• DATASET EXCERPTS:
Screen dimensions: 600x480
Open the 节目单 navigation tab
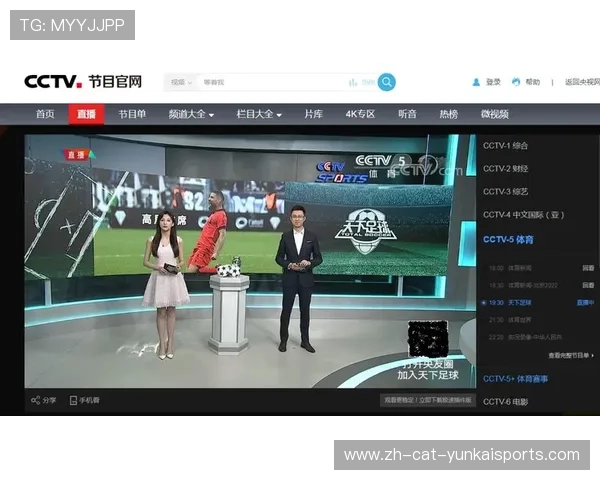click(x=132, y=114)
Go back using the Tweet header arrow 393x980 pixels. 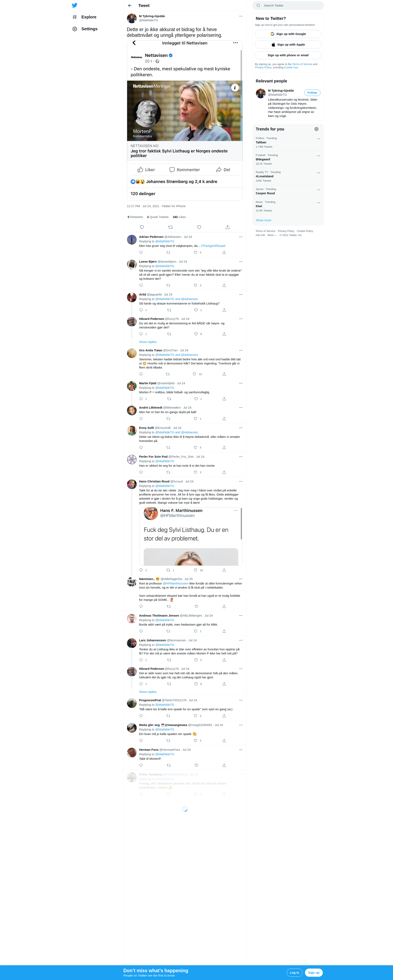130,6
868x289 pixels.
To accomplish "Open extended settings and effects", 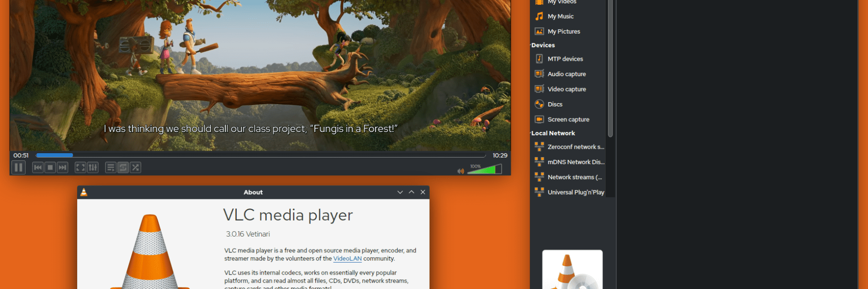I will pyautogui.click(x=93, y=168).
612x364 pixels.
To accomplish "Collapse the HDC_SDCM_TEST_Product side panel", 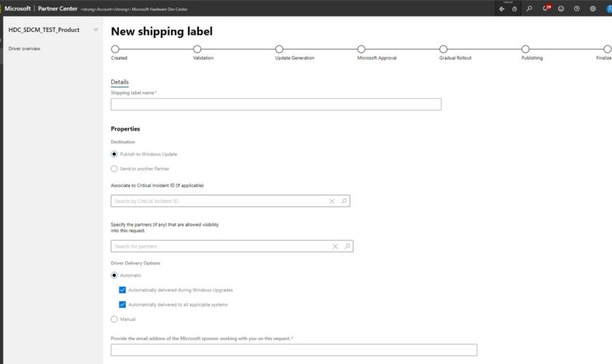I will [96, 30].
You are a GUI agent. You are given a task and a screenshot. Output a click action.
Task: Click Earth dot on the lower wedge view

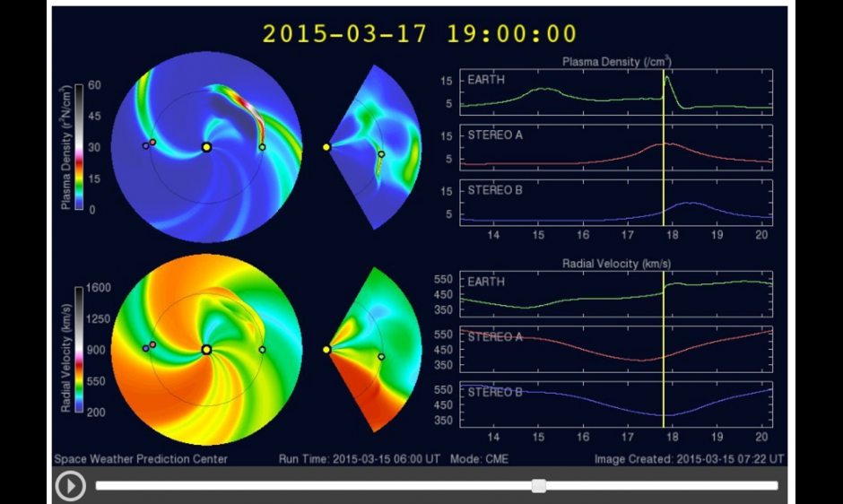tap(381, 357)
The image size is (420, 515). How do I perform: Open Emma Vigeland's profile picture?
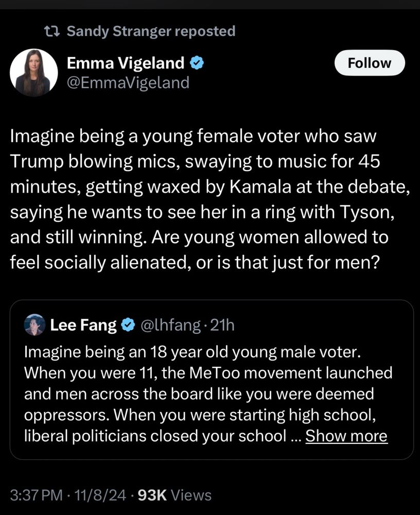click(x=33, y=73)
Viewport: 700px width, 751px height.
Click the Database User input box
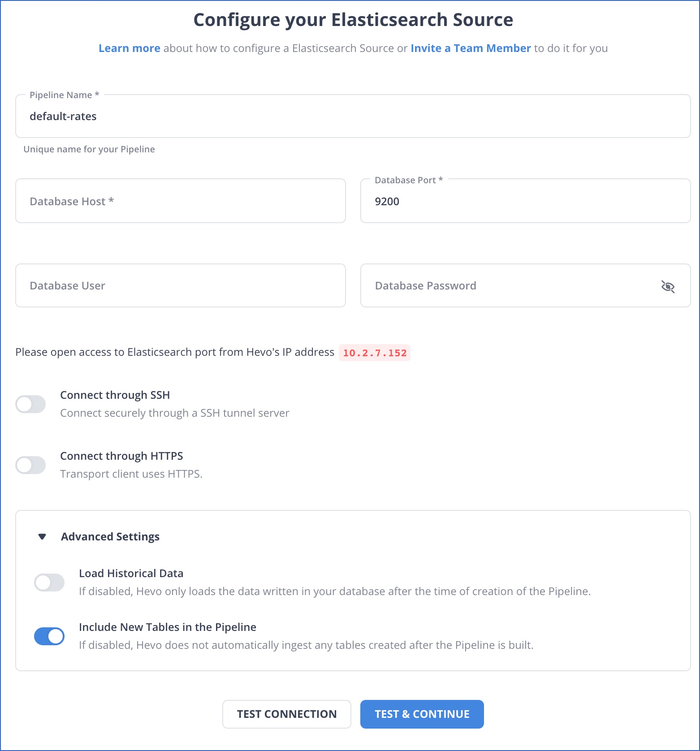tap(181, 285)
...
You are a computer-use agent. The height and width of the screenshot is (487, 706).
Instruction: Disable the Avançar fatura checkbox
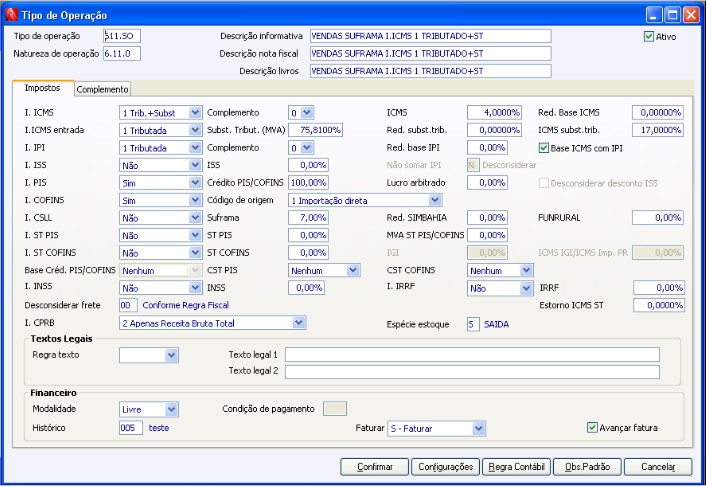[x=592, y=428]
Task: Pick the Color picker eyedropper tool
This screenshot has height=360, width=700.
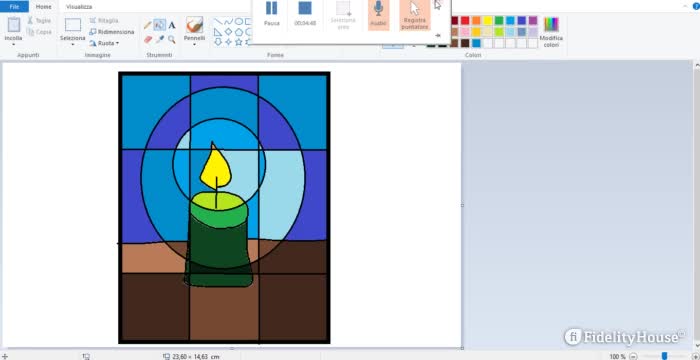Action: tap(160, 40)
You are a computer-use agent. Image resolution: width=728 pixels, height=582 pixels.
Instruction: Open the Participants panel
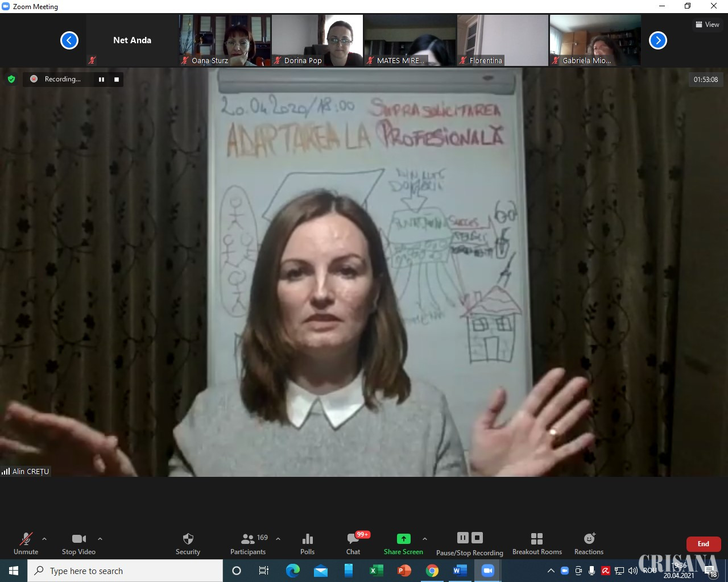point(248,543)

• EXERCISE REQUIREMENTS: Determine how many lines in the listing above hold the word "computer", and reply with that number only.

• WRITTEN RESPONSE: 2